(Collected data)
■ ■ ■

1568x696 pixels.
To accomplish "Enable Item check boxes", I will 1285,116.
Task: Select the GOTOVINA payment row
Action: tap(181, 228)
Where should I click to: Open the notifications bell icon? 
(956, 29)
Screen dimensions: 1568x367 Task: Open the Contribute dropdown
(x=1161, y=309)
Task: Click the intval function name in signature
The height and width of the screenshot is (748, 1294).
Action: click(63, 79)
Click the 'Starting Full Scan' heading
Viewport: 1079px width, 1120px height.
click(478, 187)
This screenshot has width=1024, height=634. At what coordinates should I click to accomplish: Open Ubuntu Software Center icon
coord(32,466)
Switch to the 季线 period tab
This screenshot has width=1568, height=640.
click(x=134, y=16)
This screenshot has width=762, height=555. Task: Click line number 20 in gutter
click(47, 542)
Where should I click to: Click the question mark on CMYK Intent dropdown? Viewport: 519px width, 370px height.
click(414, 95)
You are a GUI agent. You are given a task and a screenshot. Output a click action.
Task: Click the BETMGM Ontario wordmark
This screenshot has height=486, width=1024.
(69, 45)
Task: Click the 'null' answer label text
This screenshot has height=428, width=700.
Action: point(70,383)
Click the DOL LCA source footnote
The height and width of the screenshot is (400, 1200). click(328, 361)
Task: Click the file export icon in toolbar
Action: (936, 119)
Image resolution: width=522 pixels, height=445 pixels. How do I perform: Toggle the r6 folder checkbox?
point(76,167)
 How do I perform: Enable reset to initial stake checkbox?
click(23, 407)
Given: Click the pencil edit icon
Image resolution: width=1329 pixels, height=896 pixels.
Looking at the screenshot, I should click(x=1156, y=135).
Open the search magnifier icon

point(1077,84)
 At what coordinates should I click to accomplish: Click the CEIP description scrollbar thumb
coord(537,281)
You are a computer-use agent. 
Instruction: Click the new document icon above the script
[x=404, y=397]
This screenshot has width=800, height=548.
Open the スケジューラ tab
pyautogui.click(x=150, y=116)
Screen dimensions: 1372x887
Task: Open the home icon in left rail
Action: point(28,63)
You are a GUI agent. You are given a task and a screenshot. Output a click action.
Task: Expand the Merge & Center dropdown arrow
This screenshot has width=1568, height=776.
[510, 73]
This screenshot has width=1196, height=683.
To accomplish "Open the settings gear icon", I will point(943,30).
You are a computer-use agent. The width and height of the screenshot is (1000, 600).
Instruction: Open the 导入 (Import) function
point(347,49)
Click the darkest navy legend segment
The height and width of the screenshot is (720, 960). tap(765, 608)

■ ■ ■

** ACTIVITY **
Look through the data above. Find each line with the string "computer" and copy it.

** OUTPUT FOR THIS EXERCISE **
You are a computer-use agent. 
You are a computer-use agent. The width and height of the screenshot is (1000, 600).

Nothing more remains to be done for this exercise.